The market research team at AeroFit wants to identify the characteristics of the target audience for each type of treadmill offered by the company, to provide a better recommendation of the treadmills to the new customers. The team decides to investigate whether there are differences across the product with respect to customer characteristics.
- Perform descriptive analytics to create a customer profile for each AeroFit treadmill product by developing appropriate tables and charts.
- For each AeroFit treadmill product, construct two-way contingency tables and compute all conditional and marginal probabilities along with their insights/impact on the business.
Aerofit is a leading brand in the field of fitness equipment. Aerofit provides a product range including machines such as treadmills, exercise bikes, gym equipment, and fitness accessories to cater to the needs of all categories of people.
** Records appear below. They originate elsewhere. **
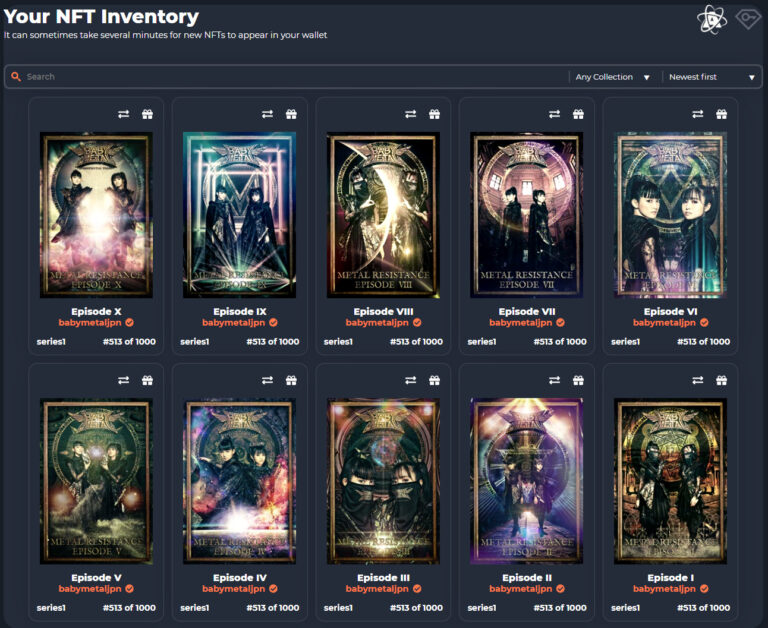The image size is (768, 628).
Task: Open babymetaljpn link under Episode II
Action: point(521,589)
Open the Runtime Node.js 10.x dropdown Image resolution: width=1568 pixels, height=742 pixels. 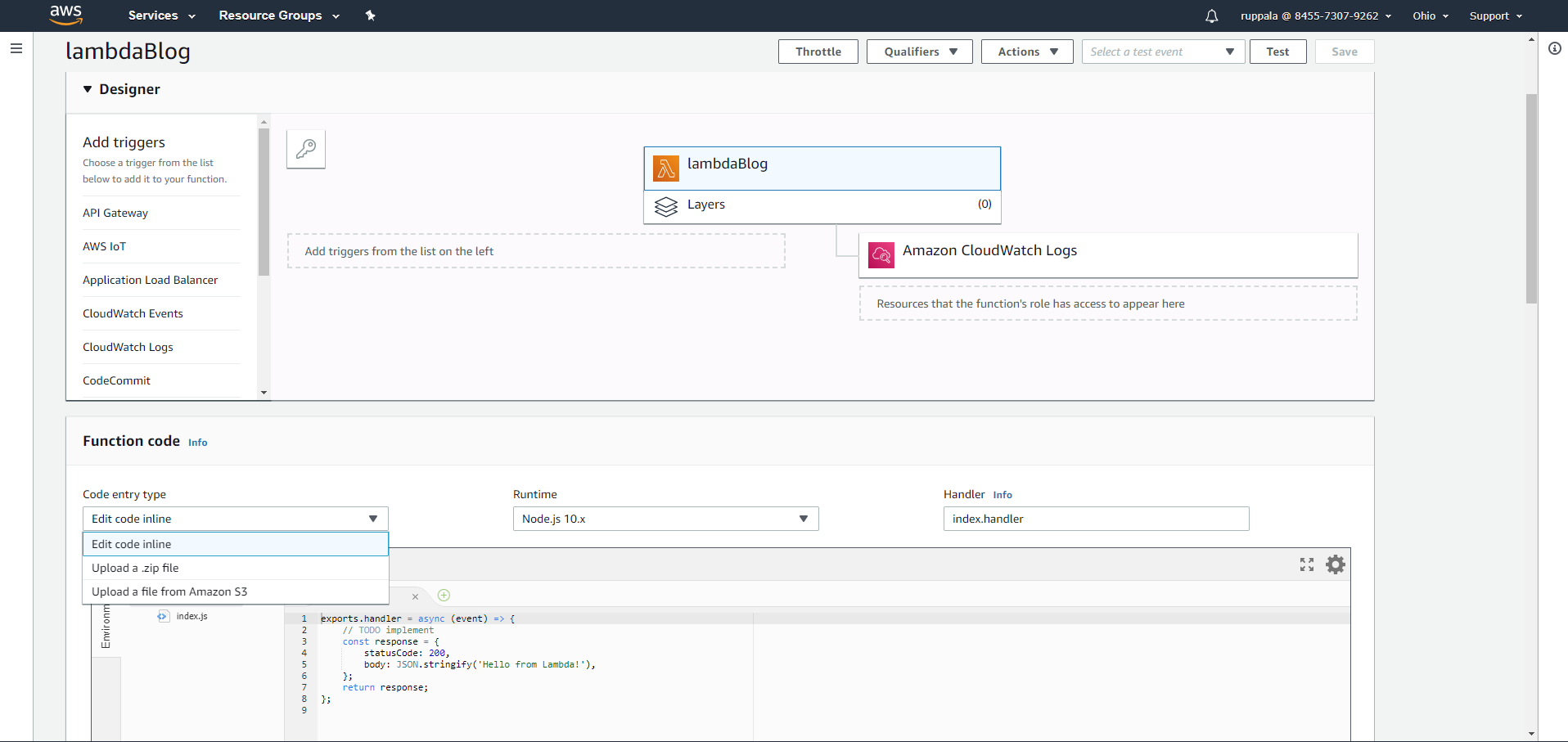665,519
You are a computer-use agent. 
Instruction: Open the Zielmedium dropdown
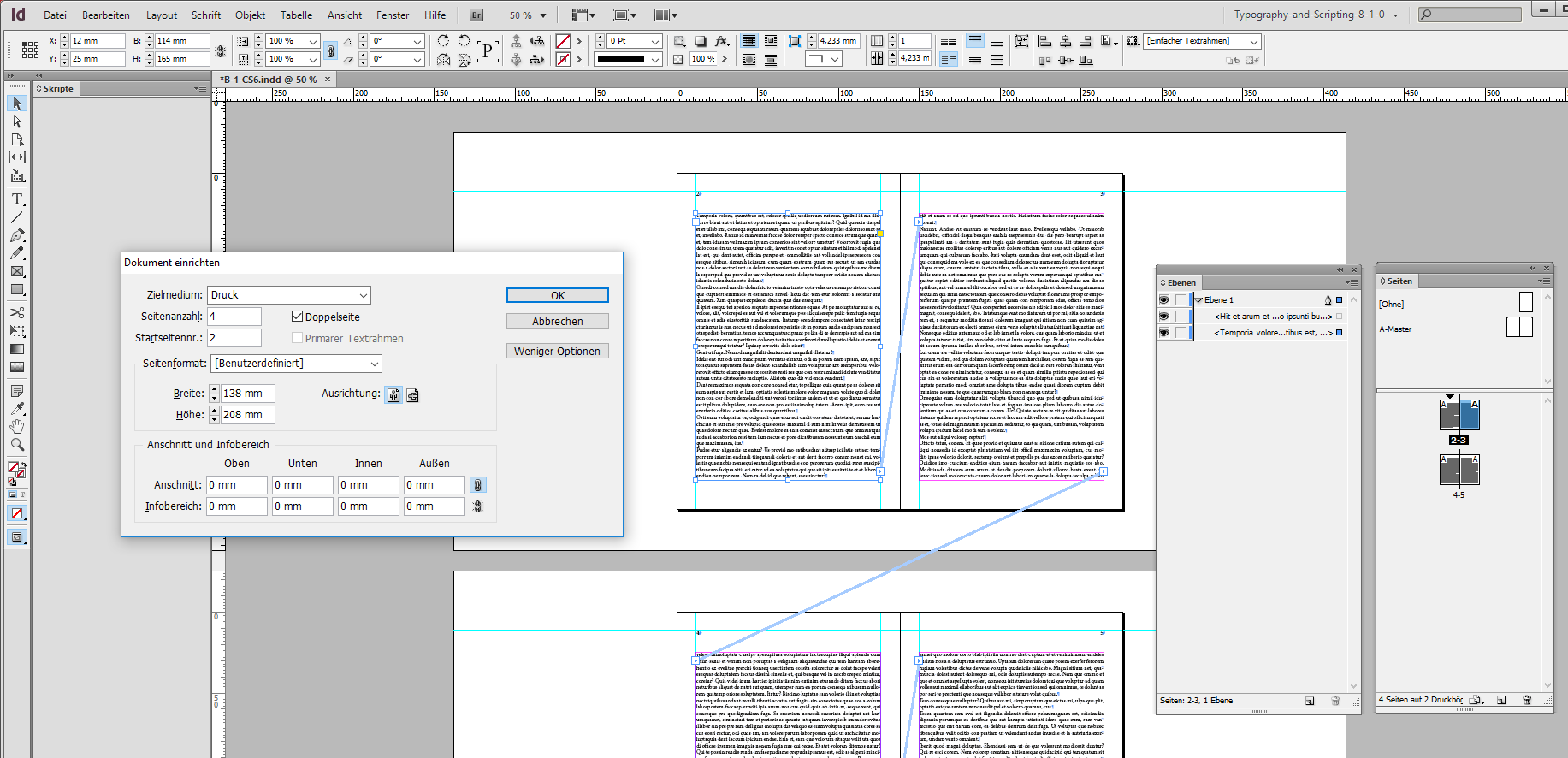coord(289,295)
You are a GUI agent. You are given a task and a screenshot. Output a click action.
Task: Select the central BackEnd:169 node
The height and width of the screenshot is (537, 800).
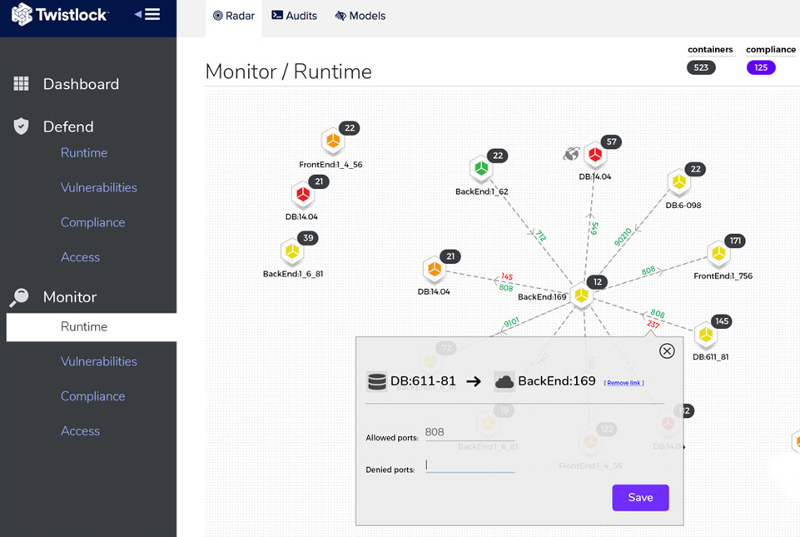581,294
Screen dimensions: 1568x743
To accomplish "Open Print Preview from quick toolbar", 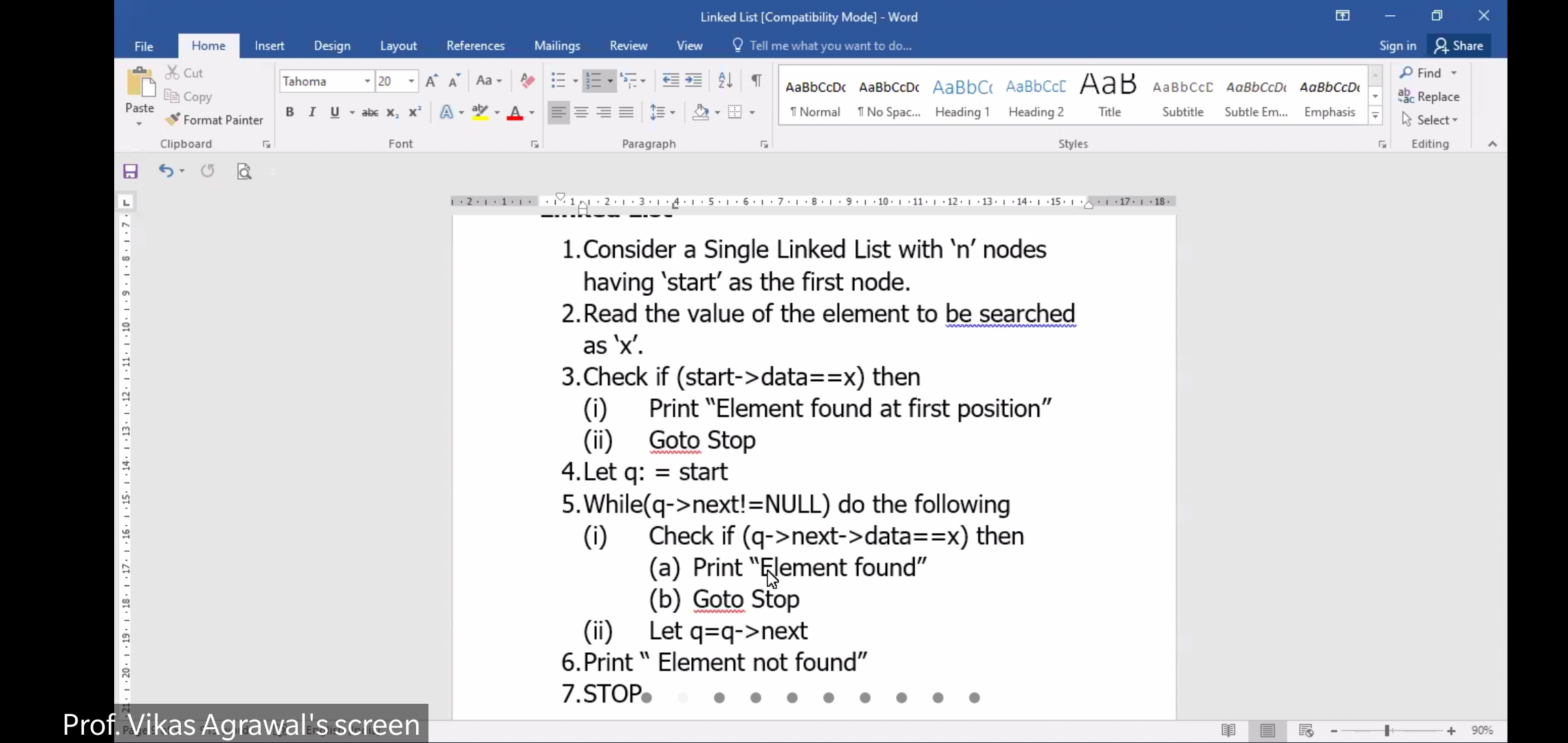I will 244,171.
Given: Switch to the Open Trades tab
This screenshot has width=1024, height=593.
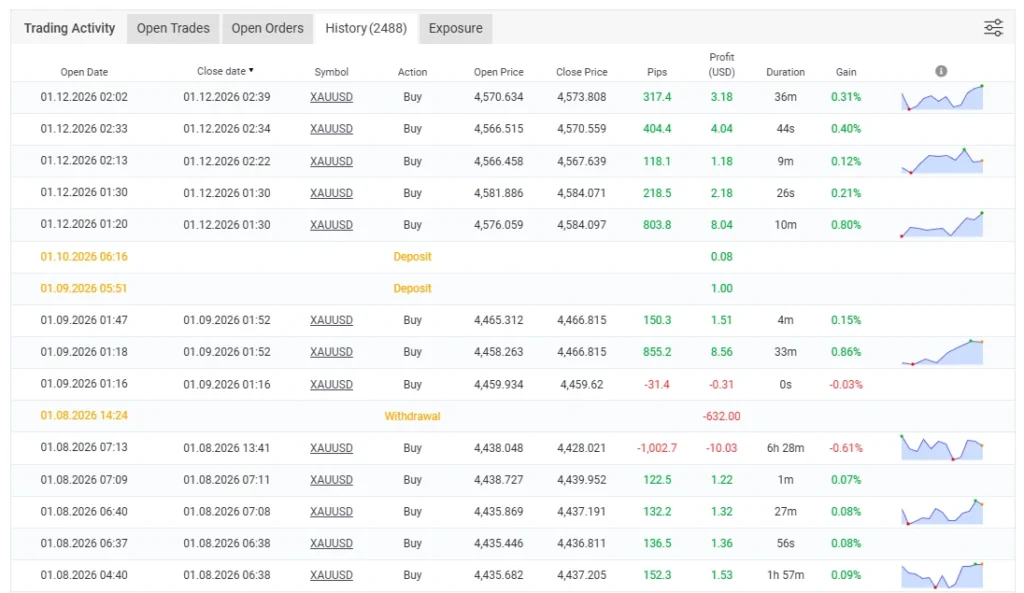Looking at the screenshot, I should [173, 28].
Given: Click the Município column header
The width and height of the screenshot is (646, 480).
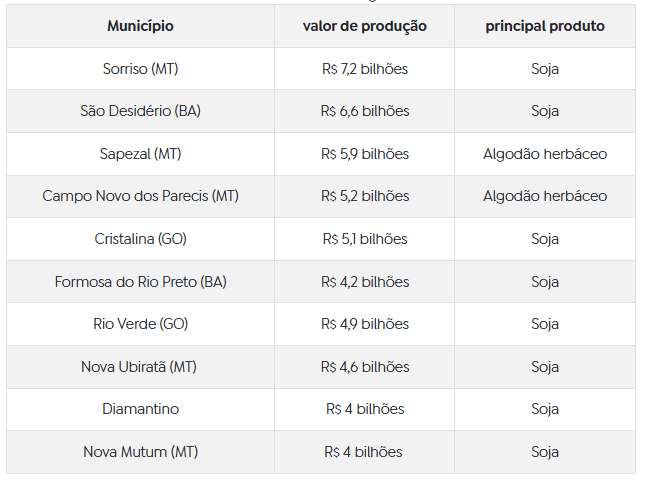Looking at the screenshot, I should [x=140, y=26].
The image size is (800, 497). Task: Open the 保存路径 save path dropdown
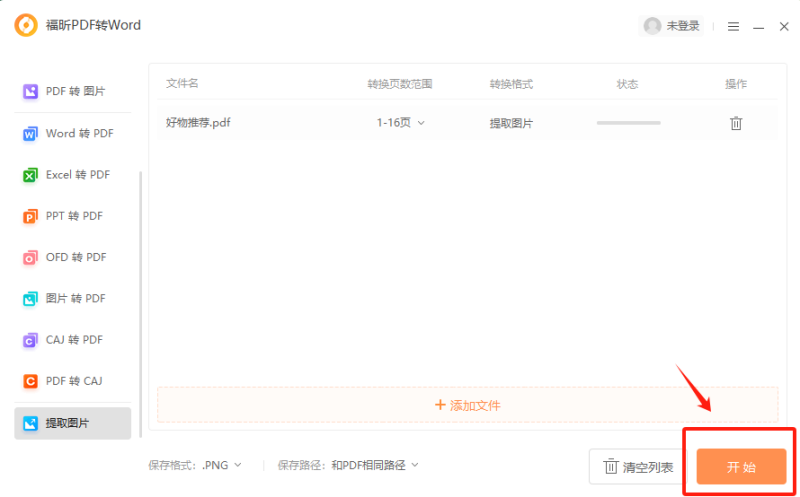(375, 465)
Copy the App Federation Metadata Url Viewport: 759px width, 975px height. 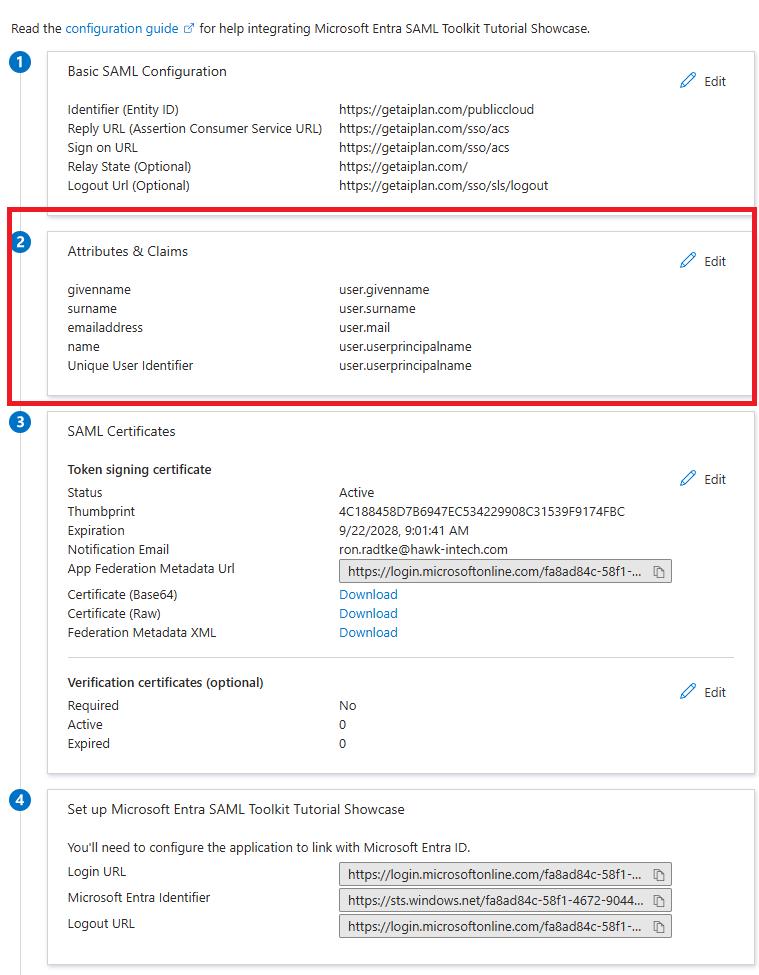[659, 572]
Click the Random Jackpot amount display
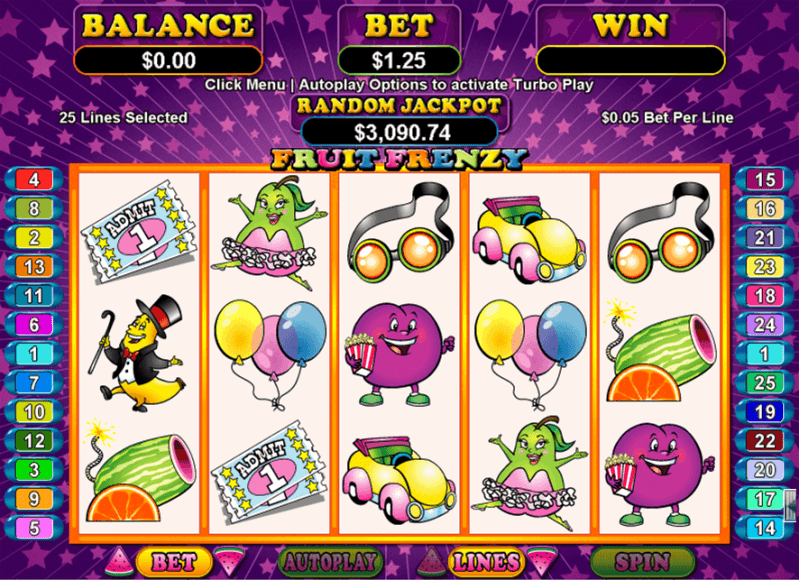 400,133
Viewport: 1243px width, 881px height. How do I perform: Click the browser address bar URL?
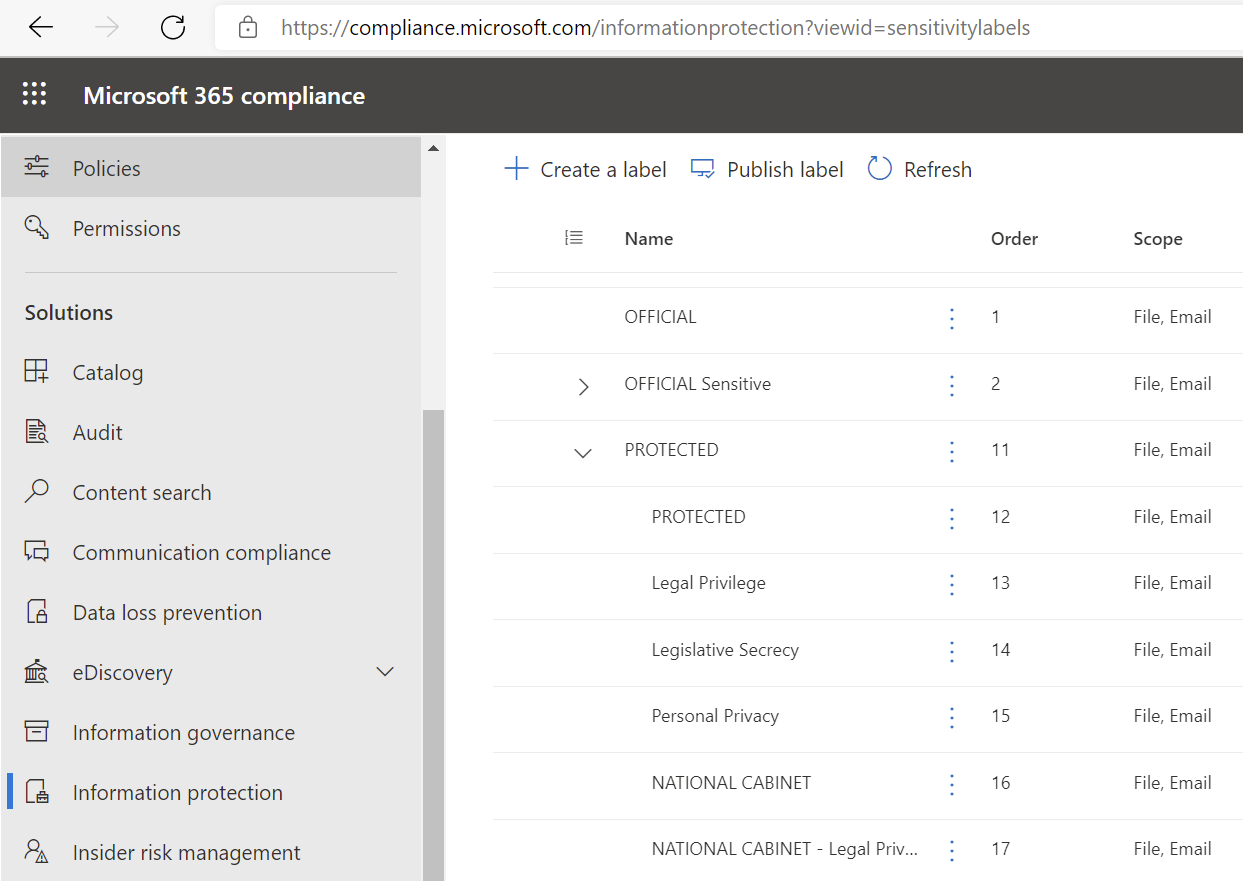click(x=655, y=28)
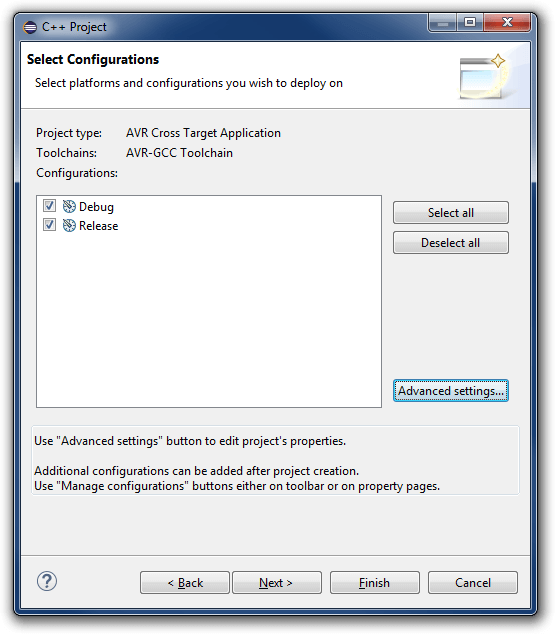Uncheck the Release configuration checkbox
The height and width of the screenshot is (635, 556).
pyautogui.click(x=49, y=225)
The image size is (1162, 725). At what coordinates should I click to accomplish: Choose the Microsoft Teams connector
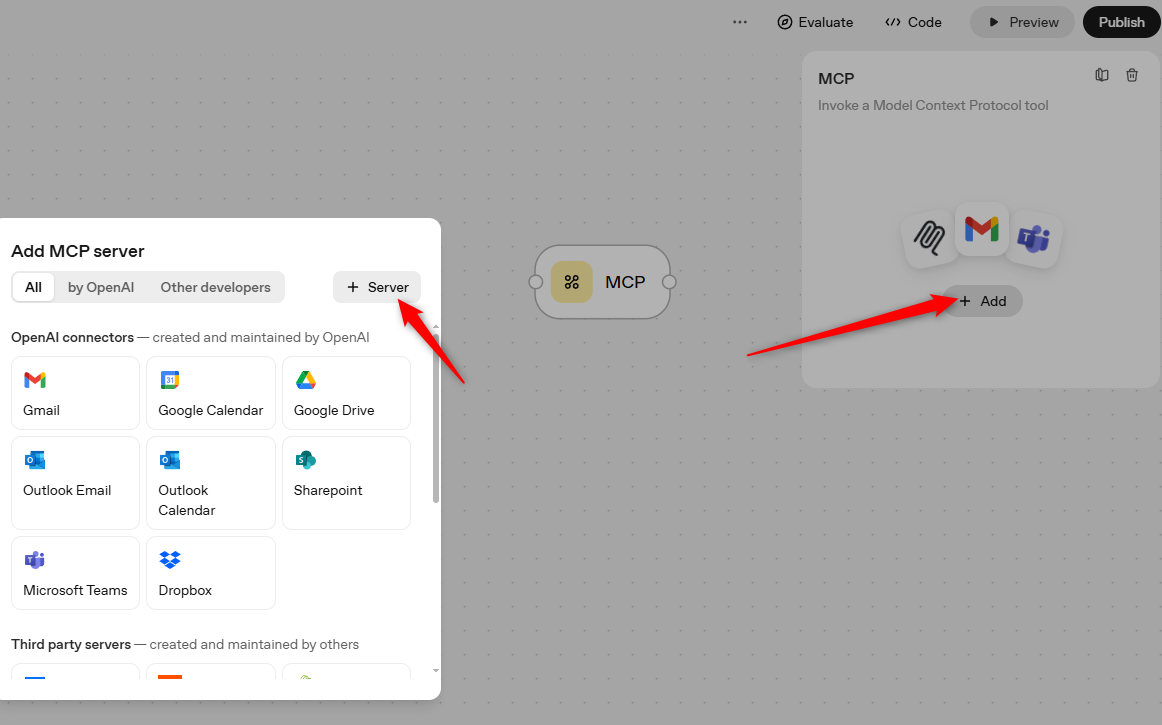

The company collected the data on individuals who purchased a treadmill from the AeroFit stores during the prior three months.
Please check the dataset at: https://d2beiqkhq929f0.cloudfront.net/public_assets/assets/000/001/125/original/aerofit_treadmill.csv?1639992749
Product: Product Purchased KP281, KP481, or KP781
Age: In years
Gender: Male/Female
Education: in years
MaritalStatus: single or partnered
Usage: average number of times the customer plans to use the treadmill each week
Income: annual income (in $)
Fitness: self-rated fitness on a 1-to-5 scale, where 1 is the poor shape and 5 is the excellent shape
Miles: average number of miles the customer expects to walk/run each week
- The KP281 is an entry-level treadmill that sells for 1,500.
- The KP481 is for mid-level runners that sell for 1,750.
- The KP781 treadmill has advanced features that sell for $2,500.
- Overview of the dataset's structure, including the number of rows and columns.
- Data types of each column.
- Descriptive statistics like mean, median, standard deviation, etc.
- Identification of outliers using boxplots and the difference between mean and median for numerical variables.
- Analysis of how features like marital status, age, gender, etc., affect the product purchased.
- Visualization using countplots, histograms, boxplots, etc.
- Calculation of marginal probabilities for products like KP281, KP481, and KP781 using pandas.crosstab.
- Representation of marginal probabilities in a table format.
- Exploration of correlations among different factors using heat maps or pair plots.
- Identifying relationships between variables that may influence product purchases.
- Calculation of the probability of a male customer buying a KP781 treadmill.
- Interpretation of the probability in the context of customer behavior.
- Categorization of users based on their characteristics, behaviors, and product preferences.
- Understanding the different segments within the customer base.
- Providing recommendations based on the insights gained from the analysis.